[Opening INPUT DATA section]

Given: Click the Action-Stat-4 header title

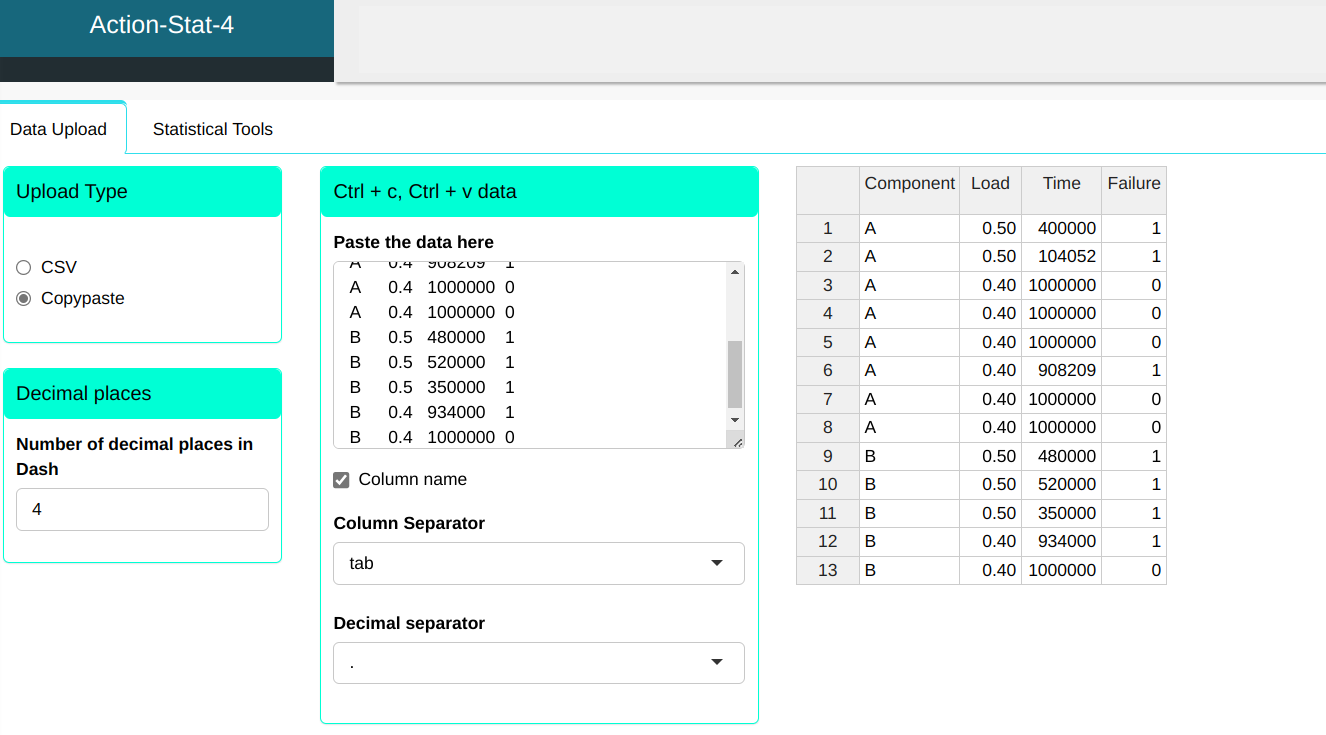Looking at the screenshot, I should [x=162, y=25].
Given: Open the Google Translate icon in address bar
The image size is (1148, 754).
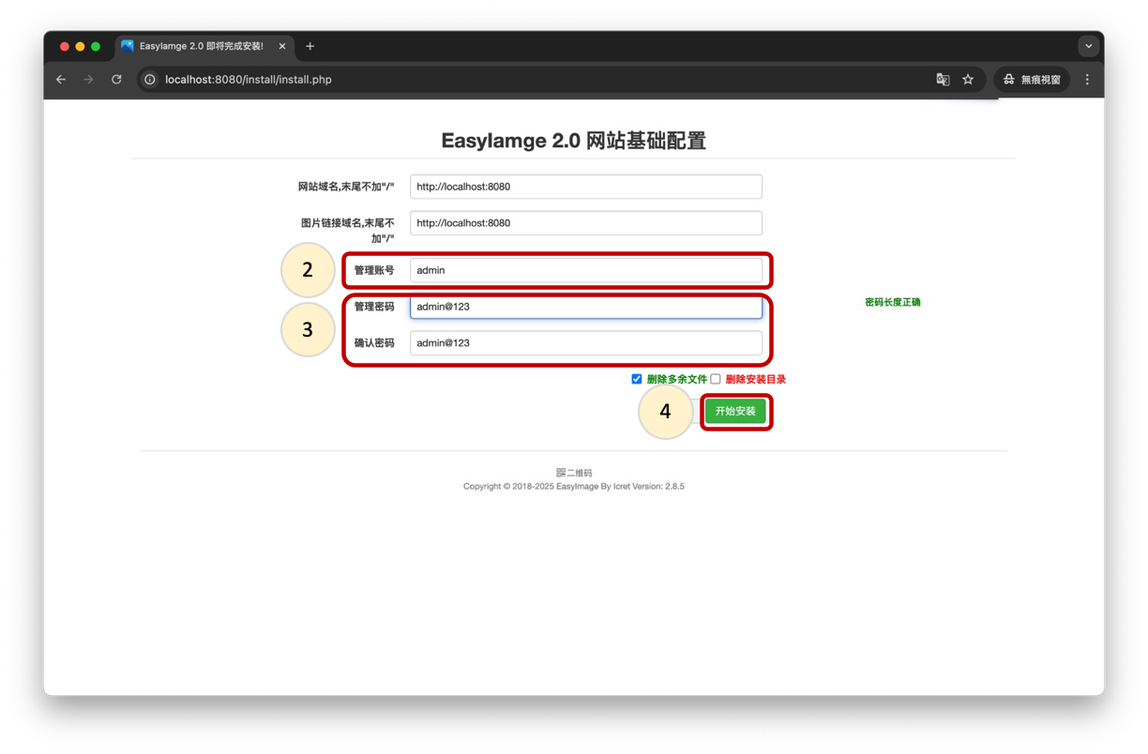Looking at the screenshot, I should pos(942,79).
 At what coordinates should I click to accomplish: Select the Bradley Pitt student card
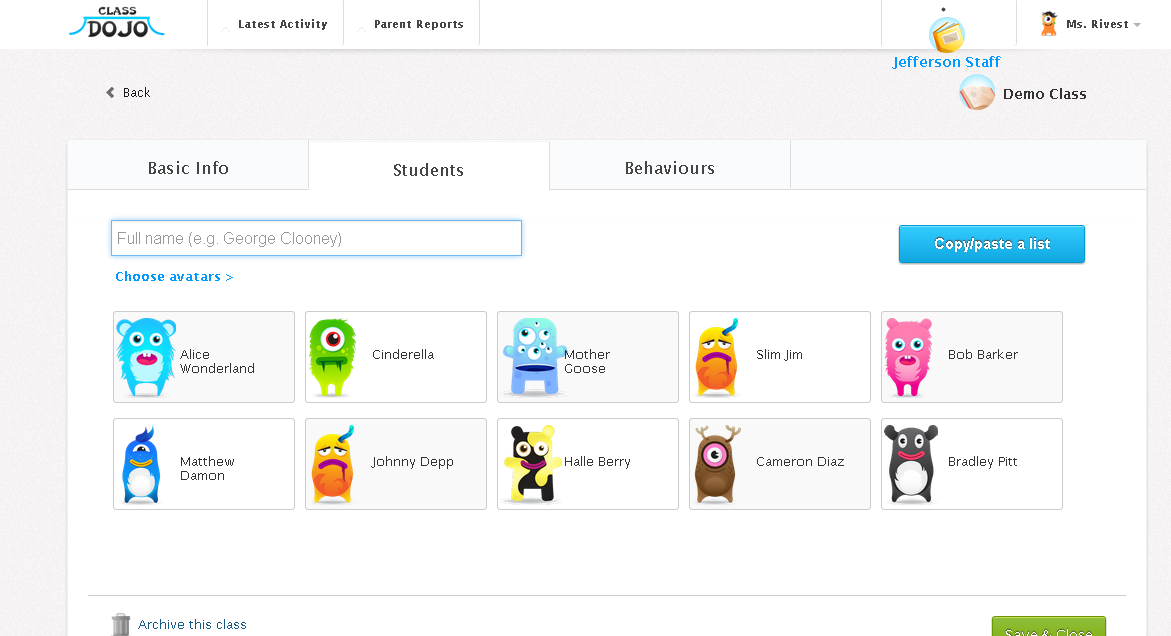tap(971, 463)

[Closing INPUT DATA section]

§ **YOUR GOAL**: The lines to be extracted begin at the line containing "At what coordinates" and continue through the final line of the material above, both ends included. Reproduce them exactly, without the pictures.

§ **SOLUTION FOR THIS PROBLEM**:
 At what coordinates should I click to accomplish: Select the Bradley Pitt student card
tap(971, 463)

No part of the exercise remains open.